Even if all the device and sensor clocks in a network are synchronized, it can be challenging to synchronize the actions of each device with one another. In an example of combining LiDAR and cameras, the cameras might need to capture images at specific rotation angles of the LiDARs, or the cameras has dynamically changing exposure times. If there is a very static cycle where sensors need to be triggered, it might be best to set a frequency for the sensors and potentially offset this. However, a critical question arises: offset from what?
ToS (Top of Second) is a common and intuitive way to synchronize frequencies, cycles, and actions across various sensor types. Assuming the sensor’s time is nearly precise (thanks to PTP synchronization), whole seconds are used as reference points. For instance, a LiDAR operating at 10Hz might start at 0 degrees at 00:00:00:00:00 (s-ms-us-ns) and return to 0 degrees after 10 revolutions at exactly 01:00:00:00. By having a consistent reference time, different sensor types can be set up to operate at certain frequencies and have a static offset from ToS.

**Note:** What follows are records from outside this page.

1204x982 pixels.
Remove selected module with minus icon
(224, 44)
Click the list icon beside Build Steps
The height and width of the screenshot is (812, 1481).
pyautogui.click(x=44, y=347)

If sensors are to be triggered sporadically or controlled by a program, it’s advisable to command sensors using “when” and not “now”. When a program determines that a camera should trigger in 200ms, it is better to send a message to the camera and command it to capture an image at the specified time. If the computer sending the message is synchronized on the same PTP network, the time will be exactly the same as on the sensor. One should avoid commanding a sensor with “now” because this message could be delayed through the OS, network stack, hardware, switches, etc., resulting in poor precision.